***** TASK INPUT *****

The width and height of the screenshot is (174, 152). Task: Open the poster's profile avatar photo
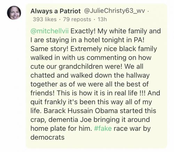pos(14,13)
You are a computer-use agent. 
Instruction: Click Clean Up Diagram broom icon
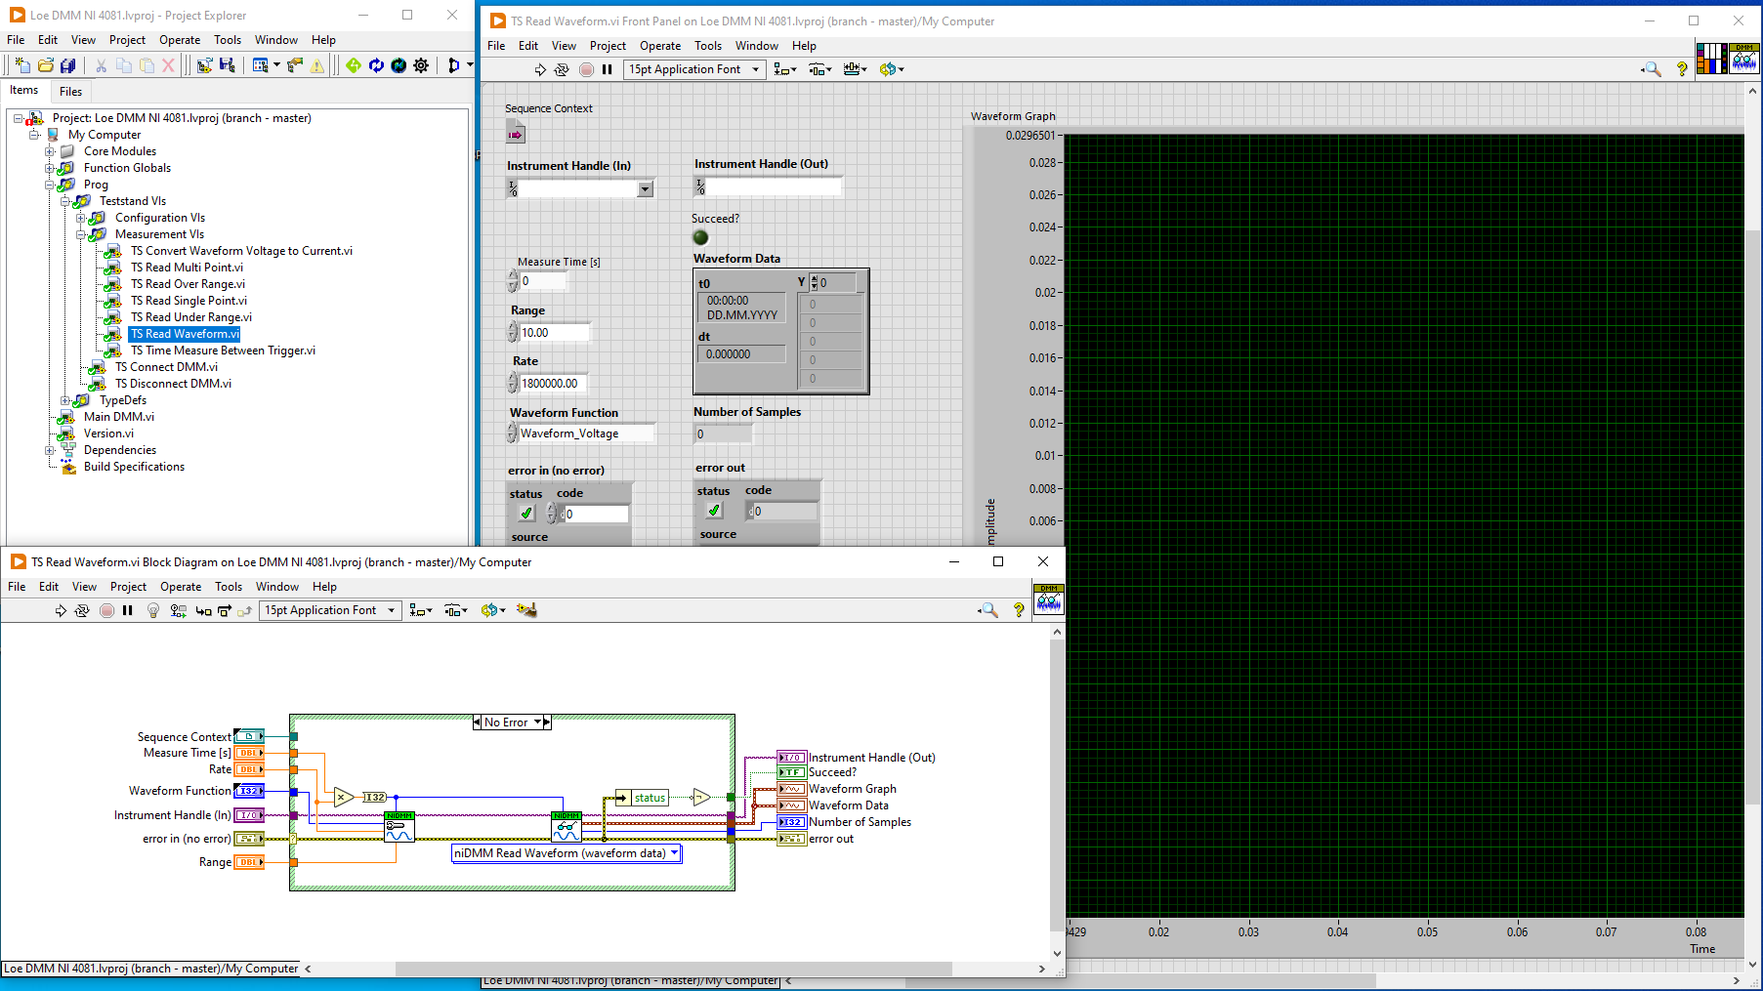(526, 610)
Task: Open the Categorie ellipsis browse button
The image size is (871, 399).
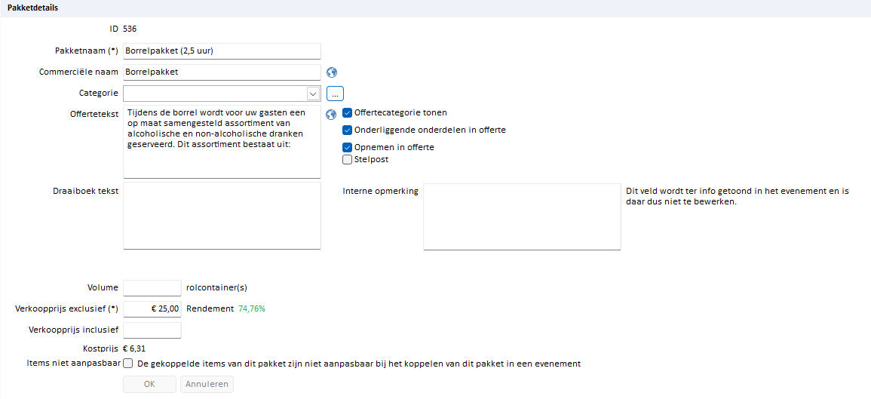Action: point(335,94)
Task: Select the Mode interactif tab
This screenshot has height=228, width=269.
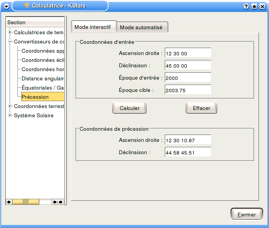Action: tap(93, 27)
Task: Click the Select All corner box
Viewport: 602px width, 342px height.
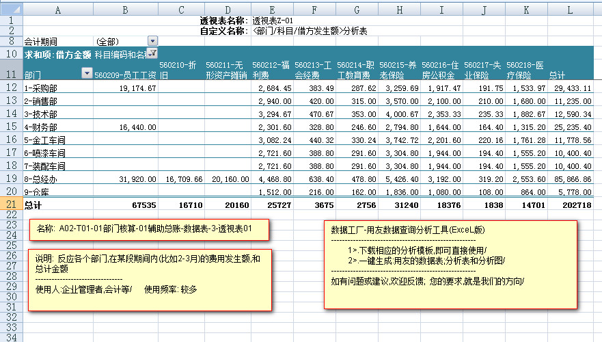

*****

- [PROBLEM DESCRIPTION]: Shift every coordinate in the answers of the data above by -150, and reproduce all the lines with the requests included. Leave the pictures out of your output.

- [RESULT FOR THIS EXERCISE]:
The width and height of the screenshot is (174, 152). Task: Open the poster's profile avatar photo
pos(-136,-137)
You are a computer-use agent. 
Instruction: Click Clean Up Diagram broom icon
(376, 460)
Task: Open the Categorie ellipsis browse button
The image size is (871, 399).
Action: point(185,-56)
Task: Select the Mode interactif tab
This screenshot has height=228, width=269.
Action: tap(-57, -123)
Task: Click the Select All corner box
Viewport: 602px width, 342px height.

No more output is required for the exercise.